- _Source document_
====================

Interview with Dr. Jenny Lind Elmaco


Dennis P. McCann Interviews Jenny Lind Elmaco



Dennis Patrick McCann (DPM): Dr. Jenny Lind Elmaco (JE) was one of the featured speakers at the annual MRI Conference in November 2018.  She presented a message of hope for women, focusing on the prospects for women’s economic development and social progress in the context of China’s Belt and Road Initiative.  As a Filipina with significant experience with international NGOs and academic institutions, Dr. Elmaco emphasized the leadership of Filipina women, and the lessons that others might draw from their struggles to achieve economic success. That may be a good place to begin our interview:  Dr. Elmaco, can you review your findings with us?

====================

- _Information given_
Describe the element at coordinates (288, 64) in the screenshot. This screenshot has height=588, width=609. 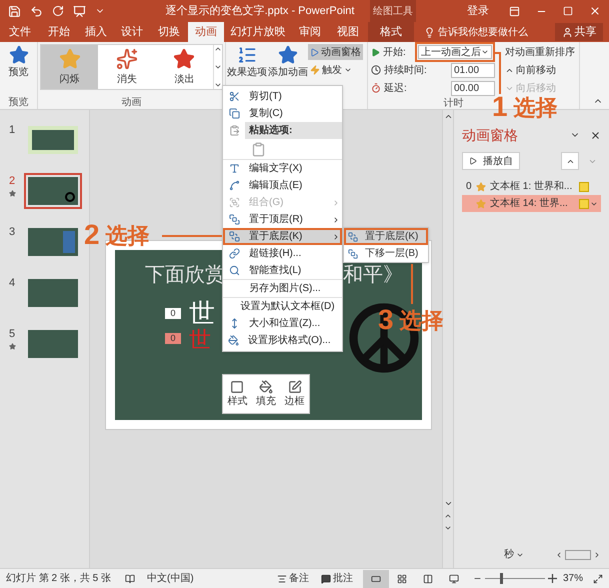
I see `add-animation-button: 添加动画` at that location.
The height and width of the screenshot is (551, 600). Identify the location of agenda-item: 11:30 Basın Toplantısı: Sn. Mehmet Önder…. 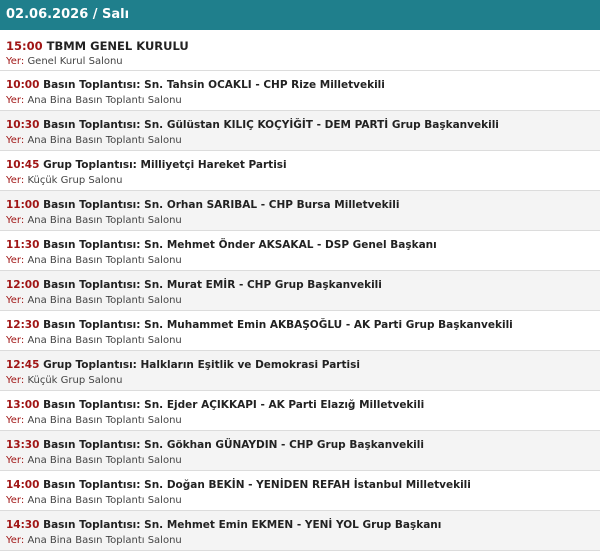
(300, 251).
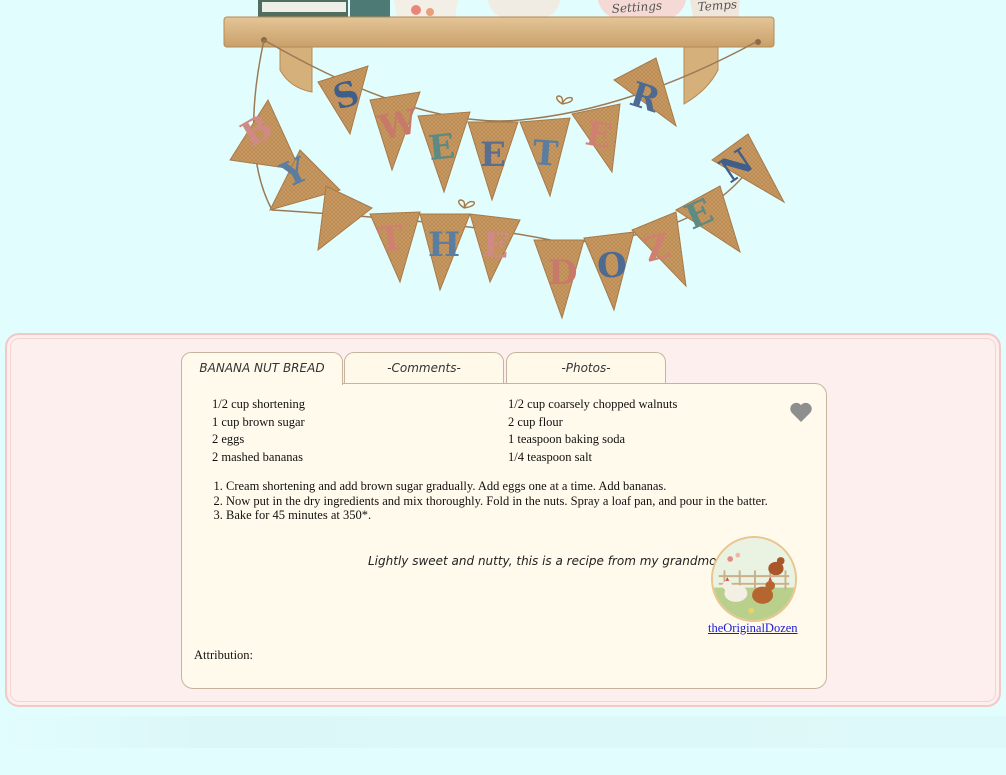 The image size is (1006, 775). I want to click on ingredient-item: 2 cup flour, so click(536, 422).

====================

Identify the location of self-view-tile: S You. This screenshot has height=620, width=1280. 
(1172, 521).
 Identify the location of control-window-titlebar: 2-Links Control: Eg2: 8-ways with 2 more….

====================

- _Required actions_
a) In the interview introduction, what background does the text give for Dr. Elmaco's emphasis on the leadership of Filipina women? Answer in one to three sentences.
b) Copy the entries from the line containing "The height and" down to the line containing "The image size", including both of those lines. Leave out the pictures.

- _Results of the tasks_
a) Dr. Elmaco is a Filipina with significant experience with international NGOs and academic institutions.

b)
The height and width of the screenshot is (551, 600). Identify the location of agenda-item: 11:30 Basın Toplantısı: Sn. Mehmet Önder…. 
(300, 251).
 The image size is (1006, 775). I want to click on ingredient-item: 2 cup flour, so click(536, 422).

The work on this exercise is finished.